婦人在心底嘆了口氣,聲音卻更加謹慎。
“姑娘,你是想讓我幫忙嗎?”
伯莎用力點頭,揮動了手中的布條,“這個,麻煩您幫我帶給外面的人,按這個上面的地址,”話一說完,她立即將染血的布條從玻璃缺口塞了出去。
“哎,好嘞,”婦人反應極快,麻利地接過掉落的布條,迅速塞進懷裏,向她鄭重地點頭,眼神堅定。
就在這時,樓下大門傳來看守粗暴的呵斥:“老太婆!你卸個貨怎麼這麼磨蹭!送完了就趕緊走,這差事還想不想要了?”
看守罵罵咧咧地抱怨着,睡眼惺忪地向這邊走來。
婦人沉默地放下最後一箱蔬菜,便順從地坐上馬車,拉起繮繩,緩緩駛出大門。
伯莎急忙縮回身子,屏息躲回陰影中。
幸好,看守並未發現樓上窗戶的異動。
她重新躺回硬牀,指尖的傷口隱隱作痛,心中卻湧起一股難以抑制的激動。
求救信號,終於送出去了。
在沉思默想了許久之後。
從這天起,她開始主動融入這座精神病院的日常生活。
畢竟,正如那位女看守曾告誡她的,這裏所有人都是這樣開始的——或早或晚,最終都會成爲這麻木羣體的一部分。
天亮時分,空氣渾濁而寒冷。
她所在的這棟建築高大而陰森,猶如一座被遺忘在密林深處的古老修道院,有着厚重的石牆與冰冷的樓梯。
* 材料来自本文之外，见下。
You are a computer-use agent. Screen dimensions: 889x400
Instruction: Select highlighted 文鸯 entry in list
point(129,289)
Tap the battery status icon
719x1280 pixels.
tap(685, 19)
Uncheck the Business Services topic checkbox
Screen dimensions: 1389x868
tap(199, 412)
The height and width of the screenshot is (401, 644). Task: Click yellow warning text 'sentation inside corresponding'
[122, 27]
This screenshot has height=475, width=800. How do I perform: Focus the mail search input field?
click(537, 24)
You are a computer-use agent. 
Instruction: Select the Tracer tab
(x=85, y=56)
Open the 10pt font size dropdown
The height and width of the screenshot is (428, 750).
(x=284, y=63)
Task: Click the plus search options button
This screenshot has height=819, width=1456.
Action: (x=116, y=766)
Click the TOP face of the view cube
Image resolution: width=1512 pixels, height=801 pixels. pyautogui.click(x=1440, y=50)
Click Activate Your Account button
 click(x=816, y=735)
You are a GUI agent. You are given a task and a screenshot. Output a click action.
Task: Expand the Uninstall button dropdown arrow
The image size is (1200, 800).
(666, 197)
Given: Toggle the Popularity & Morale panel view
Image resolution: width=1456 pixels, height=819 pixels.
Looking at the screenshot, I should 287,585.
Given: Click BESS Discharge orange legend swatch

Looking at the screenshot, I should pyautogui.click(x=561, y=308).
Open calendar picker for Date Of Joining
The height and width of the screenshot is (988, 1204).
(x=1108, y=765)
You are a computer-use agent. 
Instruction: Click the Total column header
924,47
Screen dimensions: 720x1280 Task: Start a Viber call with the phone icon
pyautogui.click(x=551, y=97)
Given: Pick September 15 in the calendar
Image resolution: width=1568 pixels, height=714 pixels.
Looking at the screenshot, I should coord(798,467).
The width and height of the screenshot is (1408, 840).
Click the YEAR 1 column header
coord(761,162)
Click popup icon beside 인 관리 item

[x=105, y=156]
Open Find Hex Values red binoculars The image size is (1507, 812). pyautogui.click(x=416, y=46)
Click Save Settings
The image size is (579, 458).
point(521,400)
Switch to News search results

在看守短促的指令下,病人們如同提線木偶般陸續走出宿舍。
她沉默地跟在隊伍最末。
周圍的所有人都顯得麻木而遲鈍,行動遲緩得如同夢遊。
昨天那名體型龐大的女看守,正用規律的、有節奏的拍手聲,引導她們排成一列。
她低下頭,試着融入周圍的人羣,完美地模仿着周圍人空洞的眼神和遲緩的舉止,表現堪稱無懈可擊。
樓下的用餐區擁擠而髒亂,鐵製的桌椅冰冷堅硬。
在一張原本僅能容納六個人的桌旁,竟擠了二十多個人,彼此肘臂相抵,呼吸可聞。
配給病人的口糧少得可憐,宛如監獄定量,所有的餐具都被鐵鏈鎖死在原木長桌上。
水壺中的水泛着一股令人作嘔的鐵鏽味。
她勉強啜了幾口,壓下喉嚨的乾渴,便再也無法下嚥。
那所謂的米粥更是稀薄如水,帶着一股焦糊與半生不熟的異味,根本填不飽任何人的肚子。
然而,她們仍被要求進行所謂的餐前禱告,感謝主的恩賜之類的話。
管理者的餐廳裏飄來香腸、餡餅與牛排的濃郁香氣,一牆之隔,卻是天壤之別,與這邊病人的餐桌形成尖銳殘酷的對比。
短暫的放風時間結束。
空氣再度變得凝滯而壓抑。
她站在巨大而陰森的拱門下,冷靜的雙眼微微一凝,目光掃過庭院,又一次看見了那個昨天在餐廳引發騷亂的女人。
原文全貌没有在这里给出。